Asril Hadi dari Kelompok Tangan Kotor yang merupakan kelompok pendaki di Lombok Timur, ikut bersama rombongan pendaki Makassar ketika peristiwa itu terjadi.
Baca juga: Tangis Pendaki Rinjani Iringi Pemulangan Jenazah Ainul ke Makassar
Asril mengatakan, ketika itu semua orang berlarian untuk menyelamatkan diri. Dia memilih berlari ke arah kiri, karena jika ke kanan dari Plawangan ada jurang.
“Dalam kondisi lari pun kita semua sudah tertutup debu. Jadi kita semua sudah pasrah. Beberapa menit kemudian debu yang menutupi kita tiba-tiba hilang. Jadi kita bisa saling lihat. Habis itu saya cari kawan-kawan. Hanya almarhum saja yang tergeletak. Ternyata dia sudah (mengalami) pendarahan di kepala. Kita kasih bantuan P3K (Pertolongan Pertama pada Kecelakaan) kita kasih minum. Tapi almarhum sudah hilang kesadaran,” tutur Asril.

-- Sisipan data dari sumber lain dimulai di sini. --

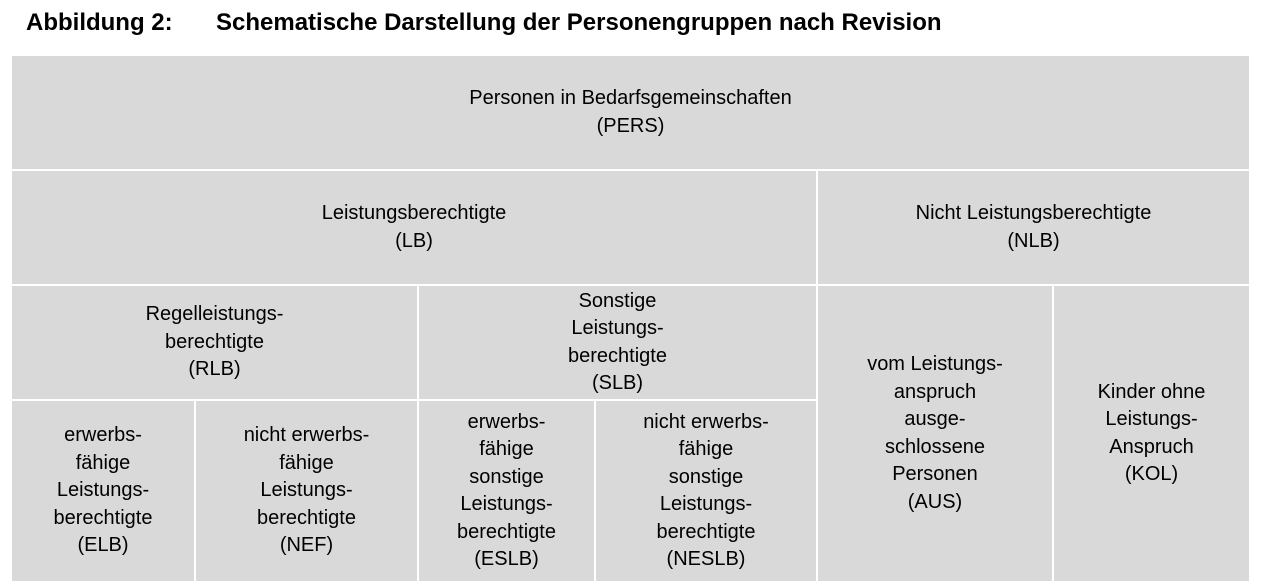 This screenshot has width=1262, height=581. What do you see at coordinates (817, 376) in the screenshot?
I see `divider-lb-nlb` at bounding box center [817, 376].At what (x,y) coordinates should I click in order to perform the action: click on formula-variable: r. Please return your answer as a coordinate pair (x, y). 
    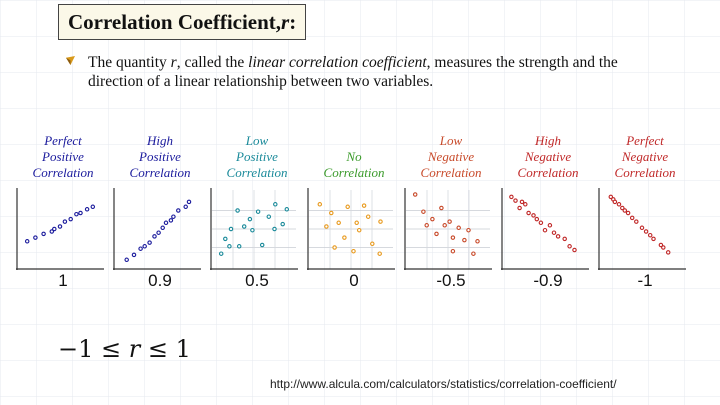
    Looking at the image, I should click on (134, 349).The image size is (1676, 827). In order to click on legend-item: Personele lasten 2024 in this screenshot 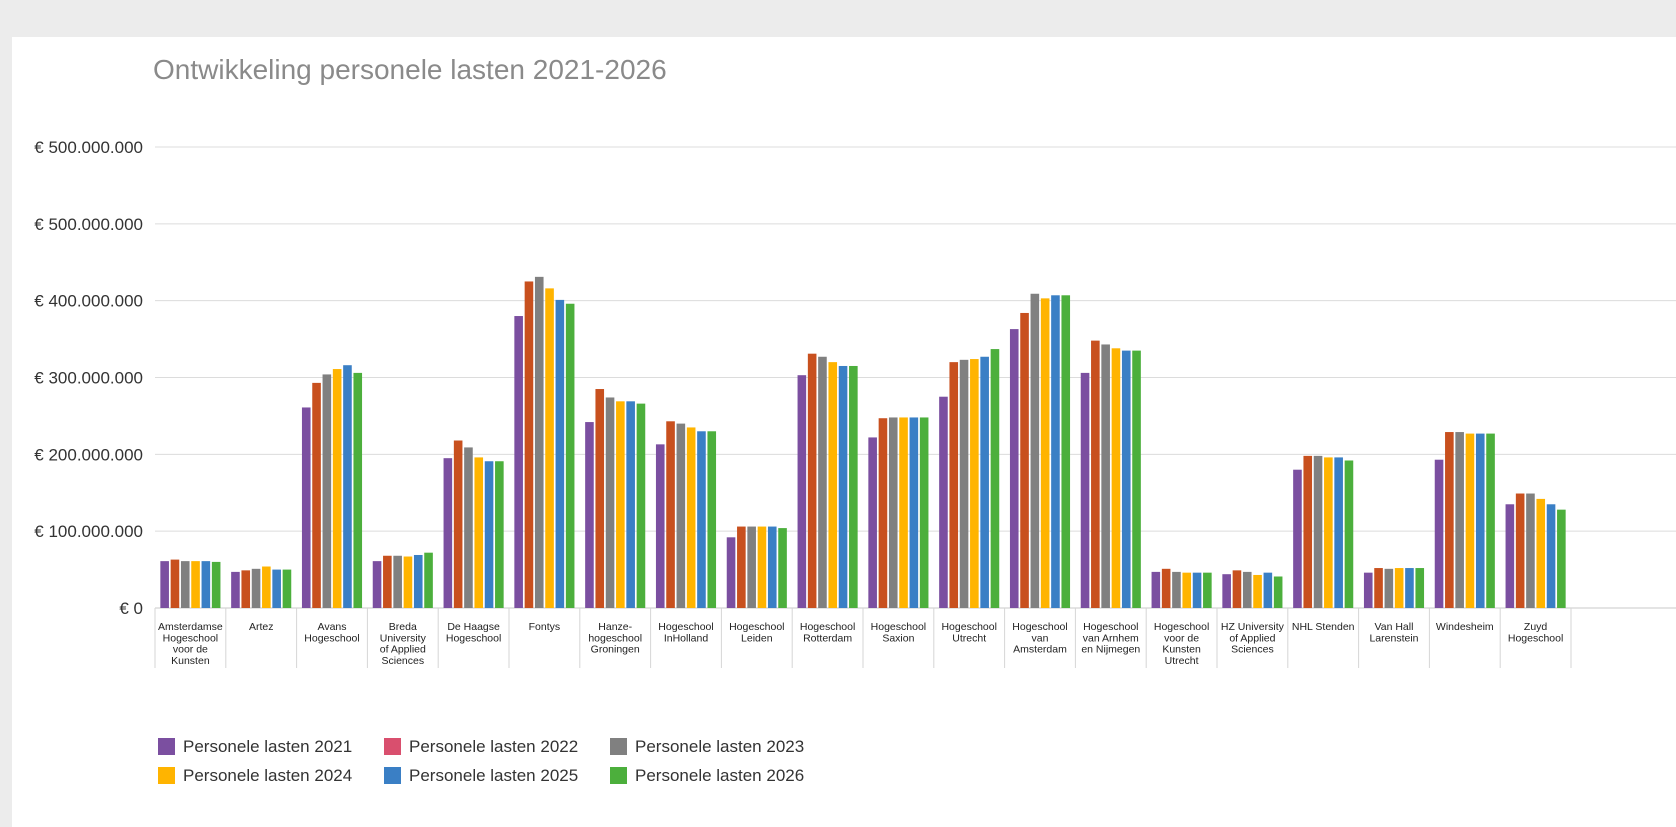, I will do `click(271, 776)`.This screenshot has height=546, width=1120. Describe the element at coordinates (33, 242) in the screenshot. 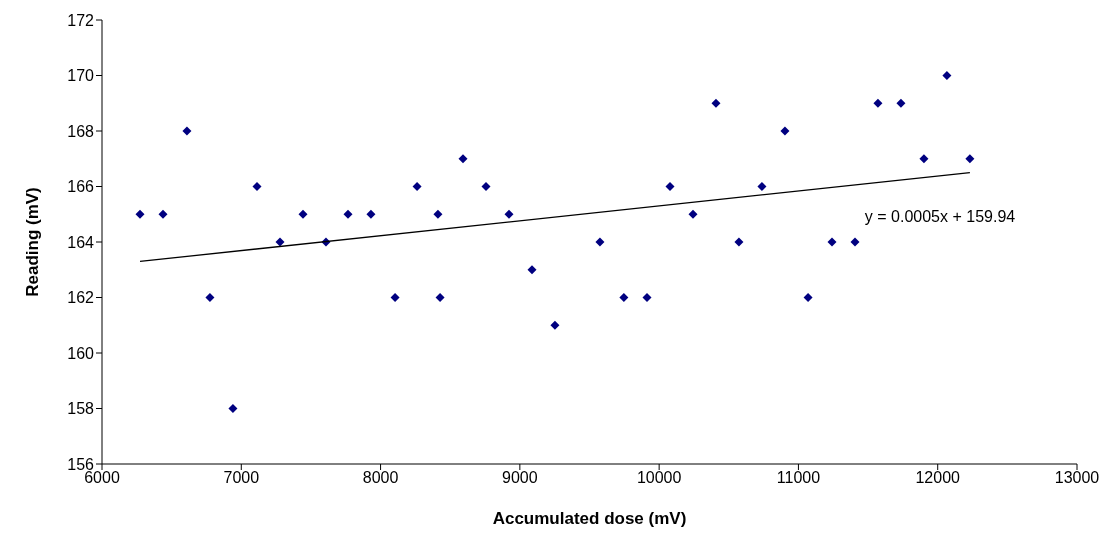

I see `y-axis-title: Reading (mV)` at that location.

Debu dari longsoran berwarna cokelat pekat menutup Rinjani, menutup jarak pandang, dan mata mereka terasa perih saat bernafas terasa sesak.

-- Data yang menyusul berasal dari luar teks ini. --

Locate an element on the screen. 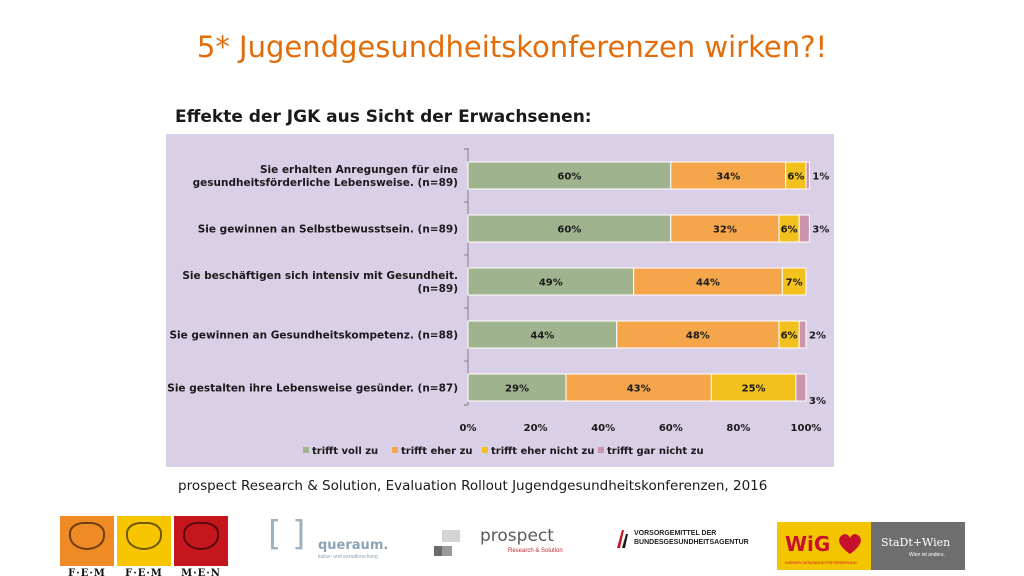  x-tick-label: 0% is located at coordinates (468, 428).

“Rumput pun tak terlihat oleh debu, kawan-kawan tak terlihat, hanya mendengar suara kawan kawan yang memanggil. Saya mendengar kawan bernama Fauzan pendaki dari Makassar yang saya dengar memanggil. Saya cari, saya tenangin dia. Cuma dia yang bersama saya ketika debu mulai menghilang,” kata Asril.
Asril mengaku sempat jatuh saat terjadi gempa di jembatan menuju danau dari Pelawangan. Dia menggambarkan, saat kejadian longsoran yang jatuh adalah tanah dan bebatuan yang besarnya dua kali lipat ukuran kepala orang dewasa.
Cari pertolongan
Asril berinisiatif mencari pertolongan. Dia mencari sinyal telepon seluler. Ketika sampai di Pelawangan, ia meminta bantuan agar menyelamatkan Ainul dari jalur menuju danau.

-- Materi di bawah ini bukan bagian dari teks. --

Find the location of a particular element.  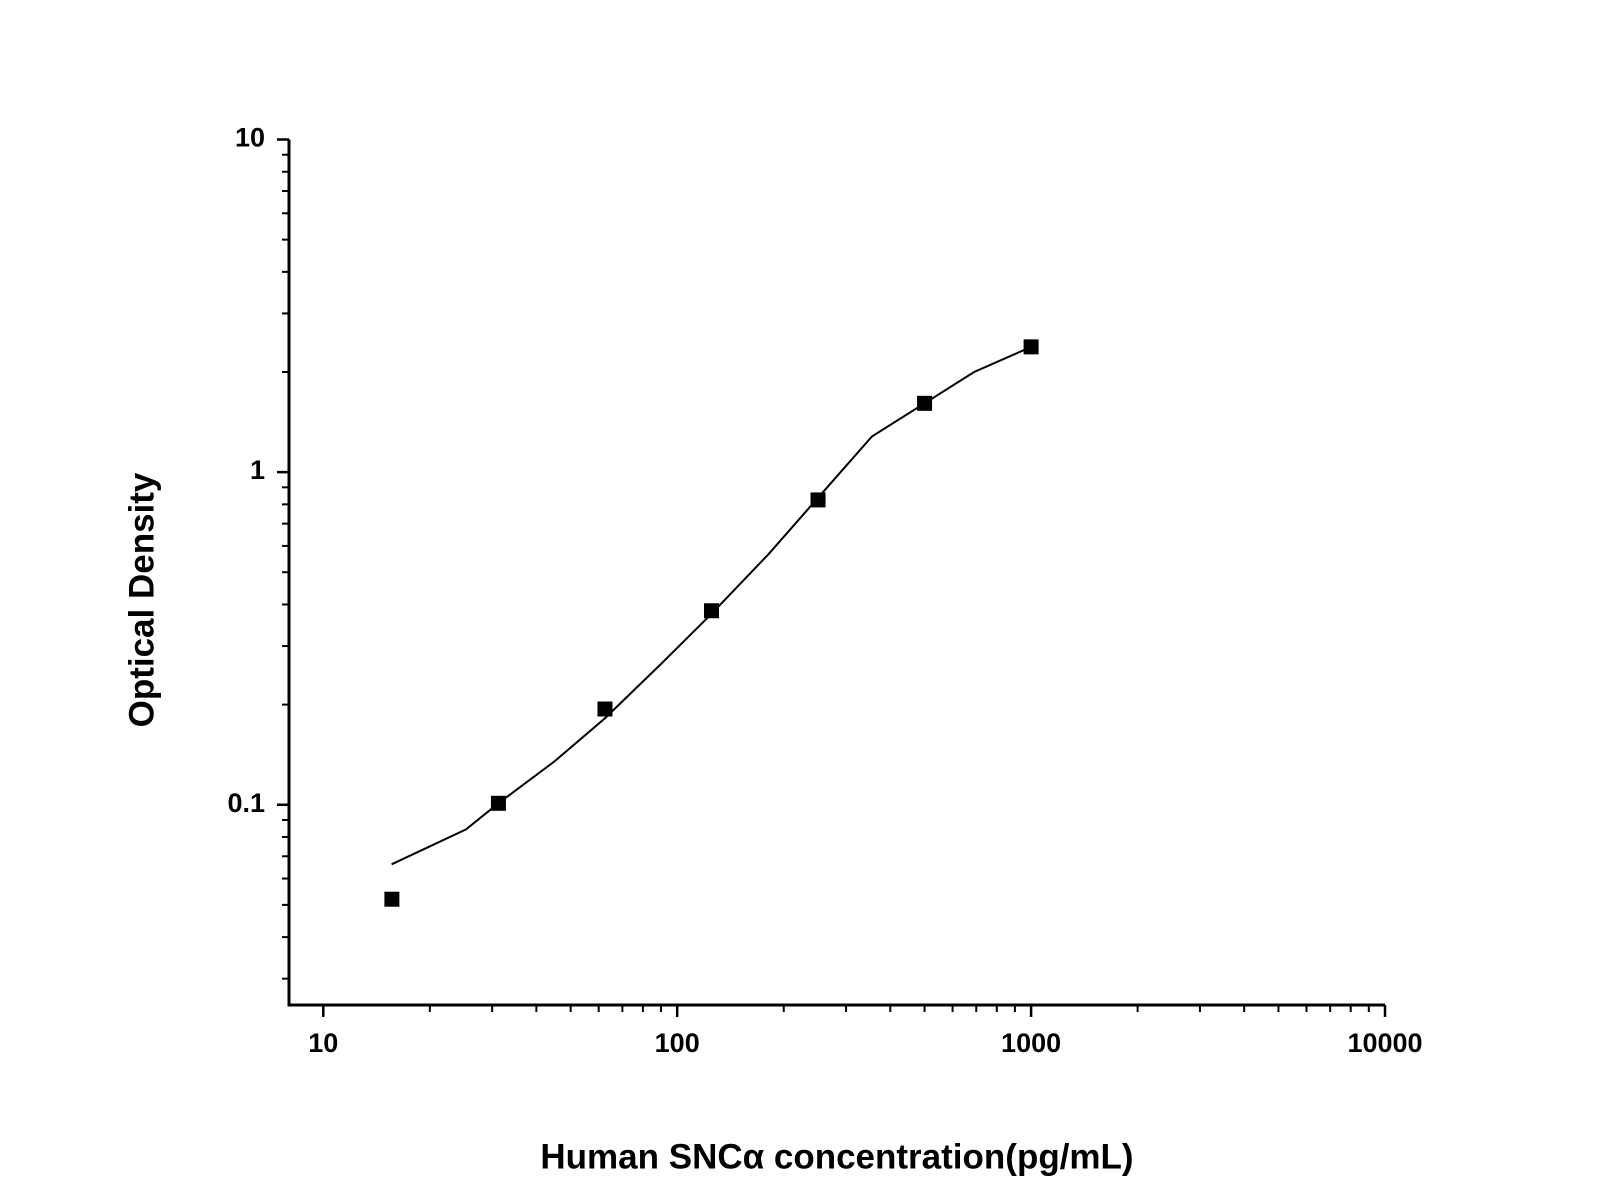

x-tick-label: 100 is located at coordinates (678, 1043).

Asril menemukan porter dan guide, namun mereka tidak berani menolong dan menyarankan dia meminta bantuan ke petugas TNGR di kantor.
Dia terus berusaha mencari bantuan. Di pos 2, Asril menemukan petugas dan membuat laporan lengkap atas kejadian yang menimpa pendaki Makassa yang juga kawannya itu.